Here are a couple of reflections from people who were actually there:
THIS PIECE is from Dr. David Watson, who was my Greek Professor in Seminary at SMU, who is now dean of one of our Methodist seminaries (United Seminary), and who has become an important voice for classical Christian orthodoxy.
This is a great piece you should read.
Then there is this video from The Good News renewal and reform group that was at GC representing "Biblical, orthodox, classical, Wesleyan faith" in The United Methodist Church.
** While some use "evangelical" and "fundamentalist" as synonymous, I believe this misses some important distinctions and leads to confusion and ignorance rather than clarity and understanding.
Not all conservatives are "ultra-conservative."
Indeed United Methodist "conservatives" support the ordination of women, while fundamentalists do not.
United Methodist evangelicals say that God loves all people, Christ died for all people, and all people are welcome in our churches, while "ultra-conservatives" (of the Westboro Baptist Church sort) carry signs saying that God hates homosexual people.
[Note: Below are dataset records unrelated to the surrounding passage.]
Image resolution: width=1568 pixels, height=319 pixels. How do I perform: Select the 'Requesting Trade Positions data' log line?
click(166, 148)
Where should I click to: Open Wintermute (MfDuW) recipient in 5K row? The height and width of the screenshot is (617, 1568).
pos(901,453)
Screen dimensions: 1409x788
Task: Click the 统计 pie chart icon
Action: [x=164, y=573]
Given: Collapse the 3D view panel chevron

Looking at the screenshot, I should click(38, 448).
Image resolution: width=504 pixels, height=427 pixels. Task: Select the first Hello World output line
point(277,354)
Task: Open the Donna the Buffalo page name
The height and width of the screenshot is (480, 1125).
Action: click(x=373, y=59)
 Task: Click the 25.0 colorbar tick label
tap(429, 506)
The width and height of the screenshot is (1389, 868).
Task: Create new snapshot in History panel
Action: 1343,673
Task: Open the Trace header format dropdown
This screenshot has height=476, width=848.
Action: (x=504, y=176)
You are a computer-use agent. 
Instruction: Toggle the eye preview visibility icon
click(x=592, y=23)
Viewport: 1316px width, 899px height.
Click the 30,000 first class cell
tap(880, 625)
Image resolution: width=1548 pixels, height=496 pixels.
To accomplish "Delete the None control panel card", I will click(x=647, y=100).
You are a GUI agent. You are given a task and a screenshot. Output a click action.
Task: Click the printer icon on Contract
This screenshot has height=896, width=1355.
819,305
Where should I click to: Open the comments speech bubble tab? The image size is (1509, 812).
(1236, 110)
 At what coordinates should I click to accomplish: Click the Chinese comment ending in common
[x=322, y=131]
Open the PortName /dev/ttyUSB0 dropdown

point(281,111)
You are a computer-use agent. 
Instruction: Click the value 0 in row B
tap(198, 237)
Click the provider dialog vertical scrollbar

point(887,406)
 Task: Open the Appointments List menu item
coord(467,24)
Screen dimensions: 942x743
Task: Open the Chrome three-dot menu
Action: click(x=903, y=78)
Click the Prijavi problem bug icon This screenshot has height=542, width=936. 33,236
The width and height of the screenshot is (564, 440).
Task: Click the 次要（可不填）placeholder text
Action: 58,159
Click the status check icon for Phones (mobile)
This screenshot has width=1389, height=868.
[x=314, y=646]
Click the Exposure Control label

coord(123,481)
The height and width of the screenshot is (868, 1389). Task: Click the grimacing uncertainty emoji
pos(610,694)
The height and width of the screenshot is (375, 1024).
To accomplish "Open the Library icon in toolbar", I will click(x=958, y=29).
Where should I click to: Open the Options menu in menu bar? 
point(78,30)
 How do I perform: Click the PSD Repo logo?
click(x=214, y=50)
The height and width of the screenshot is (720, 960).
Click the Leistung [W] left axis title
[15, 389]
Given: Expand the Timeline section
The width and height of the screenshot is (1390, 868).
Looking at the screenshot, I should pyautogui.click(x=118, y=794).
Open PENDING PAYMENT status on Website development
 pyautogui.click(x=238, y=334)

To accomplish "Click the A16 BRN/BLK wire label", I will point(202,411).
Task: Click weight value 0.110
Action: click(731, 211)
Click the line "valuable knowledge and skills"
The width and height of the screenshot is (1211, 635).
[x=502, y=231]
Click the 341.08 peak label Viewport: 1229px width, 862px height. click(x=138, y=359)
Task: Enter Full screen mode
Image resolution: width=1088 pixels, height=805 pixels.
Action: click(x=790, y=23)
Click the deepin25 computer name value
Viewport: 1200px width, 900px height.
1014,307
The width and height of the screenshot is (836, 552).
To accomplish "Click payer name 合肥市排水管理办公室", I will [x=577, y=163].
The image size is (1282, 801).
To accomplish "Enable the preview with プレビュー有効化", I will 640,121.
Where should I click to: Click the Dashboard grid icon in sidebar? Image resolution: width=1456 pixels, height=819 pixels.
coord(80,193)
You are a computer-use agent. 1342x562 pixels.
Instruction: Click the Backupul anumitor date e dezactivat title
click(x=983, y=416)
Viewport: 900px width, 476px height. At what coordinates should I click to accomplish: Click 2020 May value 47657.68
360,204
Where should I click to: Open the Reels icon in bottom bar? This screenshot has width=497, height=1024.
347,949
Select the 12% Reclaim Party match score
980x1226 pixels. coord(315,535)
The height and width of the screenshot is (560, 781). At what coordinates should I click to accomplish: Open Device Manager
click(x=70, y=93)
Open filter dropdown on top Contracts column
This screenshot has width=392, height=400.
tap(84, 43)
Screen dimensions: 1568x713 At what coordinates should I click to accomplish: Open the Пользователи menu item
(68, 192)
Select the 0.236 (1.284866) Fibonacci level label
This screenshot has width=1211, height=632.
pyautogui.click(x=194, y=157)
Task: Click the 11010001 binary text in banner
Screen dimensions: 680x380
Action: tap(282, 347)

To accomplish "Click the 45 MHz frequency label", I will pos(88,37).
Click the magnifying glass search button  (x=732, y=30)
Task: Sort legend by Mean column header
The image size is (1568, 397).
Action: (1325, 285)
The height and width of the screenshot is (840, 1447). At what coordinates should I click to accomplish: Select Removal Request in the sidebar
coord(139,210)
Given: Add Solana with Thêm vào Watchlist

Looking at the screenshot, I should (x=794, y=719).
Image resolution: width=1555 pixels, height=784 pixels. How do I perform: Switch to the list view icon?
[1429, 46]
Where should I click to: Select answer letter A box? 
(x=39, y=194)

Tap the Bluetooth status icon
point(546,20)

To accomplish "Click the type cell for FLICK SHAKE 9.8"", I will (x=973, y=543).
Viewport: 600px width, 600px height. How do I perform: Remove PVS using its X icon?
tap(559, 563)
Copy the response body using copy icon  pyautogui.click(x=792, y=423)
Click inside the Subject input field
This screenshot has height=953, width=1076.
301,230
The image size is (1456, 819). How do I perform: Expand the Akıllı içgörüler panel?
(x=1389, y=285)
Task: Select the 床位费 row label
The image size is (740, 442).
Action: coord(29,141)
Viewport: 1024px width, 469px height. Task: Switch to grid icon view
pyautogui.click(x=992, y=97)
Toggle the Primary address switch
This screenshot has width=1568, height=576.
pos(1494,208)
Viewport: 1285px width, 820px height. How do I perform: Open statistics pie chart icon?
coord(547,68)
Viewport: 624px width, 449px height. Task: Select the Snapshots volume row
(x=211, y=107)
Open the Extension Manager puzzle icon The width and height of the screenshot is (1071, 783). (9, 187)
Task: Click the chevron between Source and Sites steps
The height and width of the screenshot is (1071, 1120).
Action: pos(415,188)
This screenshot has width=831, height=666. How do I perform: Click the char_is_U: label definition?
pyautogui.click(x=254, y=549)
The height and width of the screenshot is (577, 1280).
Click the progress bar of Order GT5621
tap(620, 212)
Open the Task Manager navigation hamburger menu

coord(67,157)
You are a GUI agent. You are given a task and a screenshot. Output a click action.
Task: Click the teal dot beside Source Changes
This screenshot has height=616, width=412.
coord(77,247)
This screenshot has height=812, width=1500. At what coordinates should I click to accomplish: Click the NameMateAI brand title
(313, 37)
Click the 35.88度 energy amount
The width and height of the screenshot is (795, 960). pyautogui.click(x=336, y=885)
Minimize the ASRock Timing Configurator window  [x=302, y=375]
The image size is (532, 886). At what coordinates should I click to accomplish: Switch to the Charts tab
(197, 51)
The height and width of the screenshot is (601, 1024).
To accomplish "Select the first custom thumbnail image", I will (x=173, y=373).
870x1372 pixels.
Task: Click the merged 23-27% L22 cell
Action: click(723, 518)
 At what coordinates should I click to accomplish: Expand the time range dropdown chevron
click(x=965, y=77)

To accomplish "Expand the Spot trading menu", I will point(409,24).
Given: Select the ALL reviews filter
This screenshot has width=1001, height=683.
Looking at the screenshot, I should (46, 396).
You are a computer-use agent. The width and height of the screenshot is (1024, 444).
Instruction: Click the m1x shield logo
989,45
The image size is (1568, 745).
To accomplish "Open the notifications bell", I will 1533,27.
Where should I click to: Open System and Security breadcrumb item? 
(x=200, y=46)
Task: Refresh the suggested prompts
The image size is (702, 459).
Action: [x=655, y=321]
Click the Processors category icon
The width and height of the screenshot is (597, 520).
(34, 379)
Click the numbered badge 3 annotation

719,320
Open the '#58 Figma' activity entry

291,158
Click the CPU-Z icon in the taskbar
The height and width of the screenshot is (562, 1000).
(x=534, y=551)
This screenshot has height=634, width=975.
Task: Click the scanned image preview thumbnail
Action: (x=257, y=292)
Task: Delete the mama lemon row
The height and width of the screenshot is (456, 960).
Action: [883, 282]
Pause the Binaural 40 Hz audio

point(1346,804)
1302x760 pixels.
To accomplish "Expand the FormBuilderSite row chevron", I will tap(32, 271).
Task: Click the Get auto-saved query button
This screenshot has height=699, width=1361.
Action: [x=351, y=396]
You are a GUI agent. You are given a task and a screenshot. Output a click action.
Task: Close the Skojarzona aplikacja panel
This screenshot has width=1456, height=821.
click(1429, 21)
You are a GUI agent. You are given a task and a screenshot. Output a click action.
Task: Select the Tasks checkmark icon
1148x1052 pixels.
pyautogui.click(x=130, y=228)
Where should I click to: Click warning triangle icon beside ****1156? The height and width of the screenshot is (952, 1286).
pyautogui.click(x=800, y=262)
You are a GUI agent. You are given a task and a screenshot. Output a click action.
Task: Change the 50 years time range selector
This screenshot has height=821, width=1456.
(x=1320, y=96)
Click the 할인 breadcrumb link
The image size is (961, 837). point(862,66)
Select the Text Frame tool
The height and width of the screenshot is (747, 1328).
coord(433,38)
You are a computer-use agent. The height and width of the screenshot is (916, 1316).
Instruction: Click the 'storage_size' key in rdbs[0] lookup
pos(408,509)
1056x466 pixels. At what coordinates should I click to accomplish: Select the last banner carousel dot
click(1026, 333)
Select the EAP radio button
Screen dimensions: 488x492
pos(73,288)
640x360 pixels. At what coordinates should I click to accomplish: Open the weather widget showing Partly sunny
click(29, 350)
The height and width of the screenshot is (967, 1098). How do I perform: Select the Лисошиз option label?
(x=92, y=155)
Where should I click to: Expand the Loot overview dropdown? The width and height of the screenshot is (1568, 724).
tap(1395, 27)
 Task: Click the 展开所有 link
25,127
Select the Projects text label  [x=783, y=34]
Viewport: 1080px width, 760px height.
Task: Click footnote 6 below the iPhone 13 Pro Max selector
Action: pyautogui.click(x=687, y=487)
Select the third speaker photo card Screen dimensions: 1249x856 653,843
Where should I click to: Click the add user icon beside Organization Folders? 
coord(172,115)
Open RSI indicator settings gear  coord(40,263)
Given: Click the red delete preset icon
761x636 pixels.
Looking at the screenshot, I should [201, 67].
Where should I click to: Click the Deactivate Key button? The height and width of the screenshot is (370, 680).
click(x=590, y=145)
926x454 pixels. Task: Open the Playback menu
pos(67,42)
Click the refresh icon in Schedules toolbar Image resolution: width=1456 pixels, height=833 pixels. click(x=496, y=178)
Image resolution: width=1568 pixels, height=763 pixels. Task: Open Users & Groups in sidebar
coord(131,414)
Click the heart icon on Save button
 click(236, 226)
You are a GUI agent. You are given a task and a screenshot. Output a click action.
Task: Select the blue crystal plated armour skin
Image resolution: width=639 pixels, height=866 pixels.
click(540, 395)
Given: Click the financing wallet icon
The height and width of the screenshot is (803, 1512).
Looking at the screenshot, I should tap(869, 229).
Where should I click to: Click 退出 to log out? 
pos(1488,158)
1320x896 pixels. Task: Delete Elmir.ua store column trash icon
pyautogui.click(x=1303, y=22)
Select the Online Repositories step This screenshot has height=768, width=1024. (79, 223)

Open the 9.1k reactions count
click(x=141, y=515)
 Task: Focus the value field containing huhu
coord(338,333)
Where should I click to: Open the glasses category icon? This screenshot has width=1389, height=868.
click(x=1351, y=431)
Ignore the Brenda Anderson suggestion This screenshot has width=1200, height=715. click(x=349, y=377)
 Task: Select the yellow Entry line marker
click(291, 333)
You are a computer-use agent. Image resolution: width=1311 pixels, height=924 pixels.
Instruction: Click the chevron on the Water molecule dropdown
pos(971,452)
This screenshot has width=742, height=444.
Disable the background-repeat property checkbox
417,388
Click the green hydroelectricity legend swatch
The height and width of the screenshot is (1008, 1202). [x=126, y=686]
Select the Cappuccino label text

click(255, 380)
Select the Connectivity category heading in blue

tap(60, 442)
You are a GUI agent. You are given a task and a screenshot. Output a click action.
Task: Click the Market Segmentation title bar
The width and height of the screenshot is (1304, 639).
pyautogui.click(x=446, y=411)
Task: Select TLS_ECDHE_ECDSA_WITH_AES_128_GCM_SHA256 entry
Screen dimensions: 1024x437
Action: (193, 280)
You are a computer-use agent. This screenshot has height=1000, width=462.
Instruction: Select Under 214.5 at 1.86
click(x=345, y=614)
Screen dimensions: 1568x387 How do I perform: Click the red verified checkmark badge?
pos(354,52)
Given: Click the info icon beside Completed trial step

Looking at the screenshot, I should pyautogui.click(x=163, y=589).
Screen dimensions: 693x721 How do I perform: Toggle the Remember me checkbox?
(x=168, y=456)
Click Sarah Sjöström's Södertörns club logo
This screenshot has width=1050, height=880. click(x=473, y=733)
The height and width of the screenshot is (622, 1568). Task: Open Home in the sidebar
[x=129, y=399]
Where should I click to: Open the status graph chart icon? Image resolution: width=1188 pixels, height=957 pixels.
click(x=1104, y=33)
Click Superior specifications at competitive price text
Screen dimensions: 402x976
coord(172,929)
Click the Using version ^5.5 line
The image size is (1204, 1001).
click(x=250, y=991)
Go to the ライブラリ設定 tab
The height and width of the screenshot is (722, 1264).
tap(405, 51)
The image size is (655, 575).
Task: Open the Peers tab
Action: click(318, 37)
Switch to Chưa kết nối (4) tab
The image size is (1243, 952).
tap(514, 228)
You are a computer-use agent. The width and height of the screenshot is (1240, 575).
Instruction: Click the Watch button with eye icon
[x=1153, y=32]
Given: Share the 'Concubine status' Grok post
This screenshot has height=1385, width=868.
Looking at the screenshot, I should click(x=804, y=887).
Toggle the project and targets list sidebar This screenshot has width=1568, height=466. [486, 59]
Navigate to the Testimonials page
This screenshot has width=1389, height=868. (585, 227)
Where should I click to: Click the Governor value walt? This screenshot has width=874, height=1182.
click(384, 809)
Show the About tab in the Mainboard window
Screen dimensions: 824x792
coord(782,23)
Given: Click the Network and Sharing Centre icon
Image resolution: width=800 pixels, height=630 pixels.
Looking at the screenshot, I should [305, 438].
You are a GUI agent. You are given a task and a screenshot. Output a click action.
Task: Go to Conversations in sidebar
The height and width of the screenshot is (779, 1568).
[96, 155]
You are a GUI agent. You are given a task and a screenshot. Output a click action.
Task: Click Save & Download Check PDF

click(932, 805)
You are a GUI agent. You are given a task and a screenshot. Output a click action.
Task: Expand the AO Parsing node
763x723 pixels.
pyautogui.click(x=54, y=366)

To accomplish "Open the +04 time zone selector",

United Methodist traditionalists believe in ecumenism, that is, seeking deeper cooperation and unity with other Christian denominations, while fundamentalists generally see all Christians who do not belong to their own little group as gross heretics, filled with spiritual darkness.
United Methodist evangelicals believe in the benefits of education and the academic study of Scripture, and are open to spiritual, allegorical, and other kinds of non-literal interpretations, while fundamentalists tend to insist that every word be interpreted in a "literal" sense regardless of genre differences within Scripture.
United Methodist traditionalists believe in using the whole Tradition of the universal ("catholic") church to help us rightly interpret Scripture, while fundamentalists generally pour scorn of "traditions" of any sort (without realizing that this basic outlook is itself a tradition) - therefore orthodox United Methodists cherish the ancient Creeds while fundamentalists reject them as "Romish corruptions".
While fundamentalists emphasize legalistic purity, evangelical Methodists seek to balance the call to holiness and justice with the message of mercy and grace.
There are many more distinctions one could make between United Methodist evangelicals/traditionalists/orthodox and fundamentalists, but the point is we should be careful how we use these labels if we care about both clarity and charity.